Conjunto de tarefas »
a: No excerto sobre a Constituição angolana, que objetivo a ministra dos Assuntos Parlamentares atribui às jornadas de debate? Responda em uma a três frases.
b: Transcreva literalmente um trecho do excerto sobre a Constituição angolana. Comece no ponto em que aparece "Um país, várias" e pare logo após "fundamental do país.".
c: Responda às perguntas com base no excerto sobre a Constituição angolana.
(i) Em que ano o Ministério dos Assuntos Parlamentares promoveu os debates sobre a Constituição?
(ii) Em que cidades esses debates ocorreram simultaneamente?
(iii) Qual era o lema sob o qual decorriam as jornadas?

Excerto do documento »
_ _ _ _ _

Um país, várias Constituições

Em 2014, com o intuito propagandístico típico dos regimes autocráticos, o Ministério dos Assuntos Parlamentares promoveu simultaneamente em Luanda e no Huambo debates sobre a Constituição, integrados, de acordo com a versão oficial, nas comemorações do quarto aniversário da promulgação daquela que, apesar de feita à medida e por medida de sua majestade o rei, José Eduardo dos Santos, deveria ser a lei fundamental do país.

Rosa Micolo, ministra dos Assuntos Parlamentares afirmou na altura ao órgão oficial do regime, o Jornal de Angola, que um dos grandes objectivos das jornadas, que decorrem sob o lema “Vamos fazer da Constituição um instrumento de trabalho”, “é reforçar o sentimento patriótico, o respeito pelos símbolos nacionais e incutir nos angolanos a consciência da importância do primado da Constituição”.

_ _ _ _ _

Linhas de dados »
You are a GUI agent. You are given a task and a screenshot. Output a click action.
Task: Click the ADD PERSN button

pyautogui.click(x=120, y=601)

_ _ _ _ _

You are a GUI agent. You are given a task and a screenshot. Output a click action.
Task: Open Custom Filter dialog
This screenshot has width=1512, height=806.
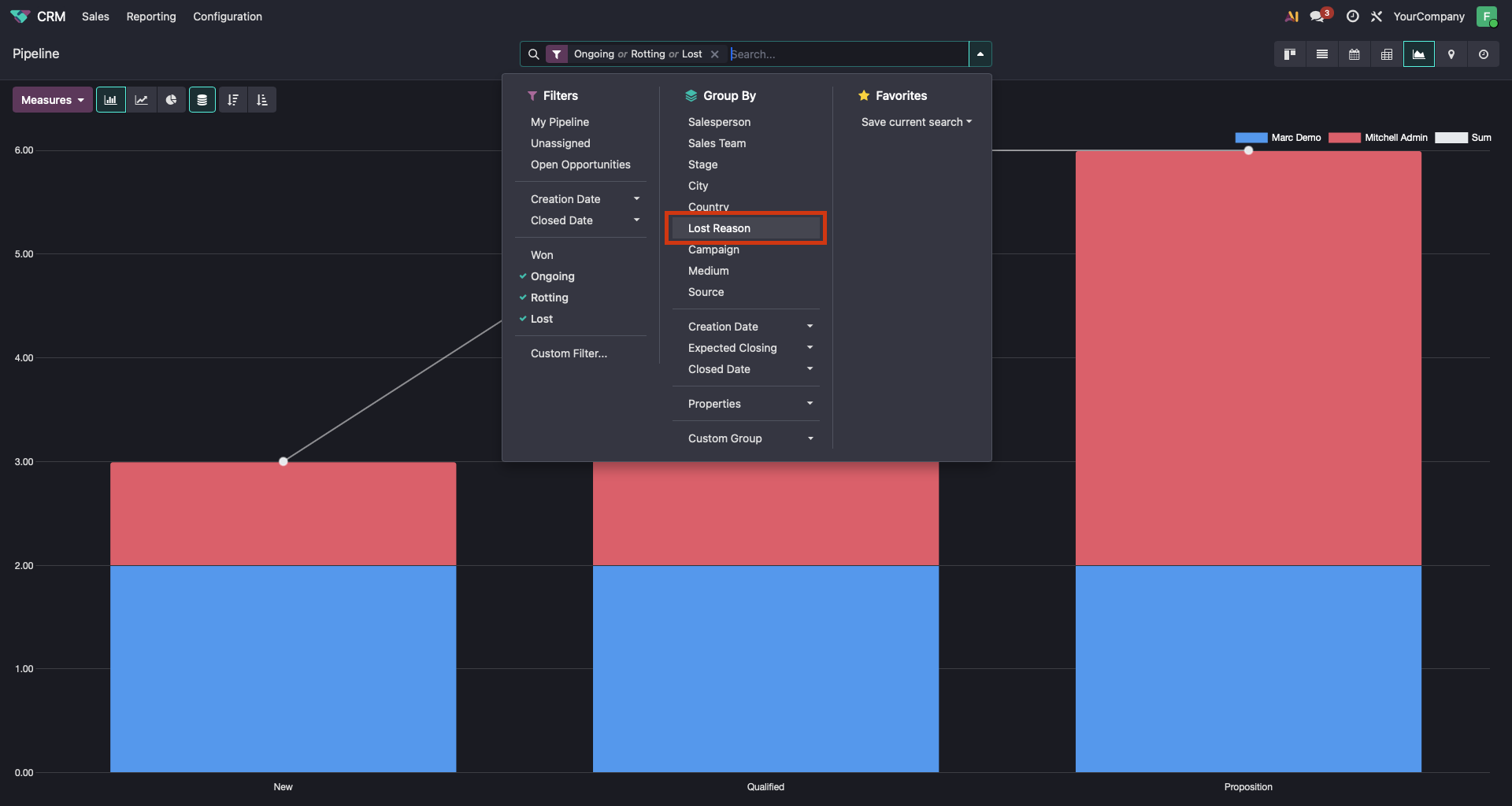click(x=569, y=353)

_ _ _ _ _

Soluções das tarefas »
a: Segundo a ministra Rosa Micolo, um dos grandes objetivos das jornadas era reforçar o sentimento patriótico e o respeito pelos símbolos nacionais. Era também incutir nos angolanos a consciência da importância do primado da Constituição.

b:
Um país, várias Constituições

Em 2014, com o intuito propagandístico típico dos regimes autocráticos, o Ministério dos Assuntos Parlamentares promoveu simultaneamente em Luanda e no Huambo debates sobre a Constituição, integrados, de acordo com a versão oficial, nas comemorações do quarto aniversário da promulgação daquela que, apesar de feita à medida e por medida de sua majestade o rei, José Eduardo dos Santos, deveria ser a lei fundamental do país.

c:
(i) Em 2014.
(ii) Em Luanda e no Huambo.
(iii) "Vamos fazer da Constituição um instrumento de trabalho".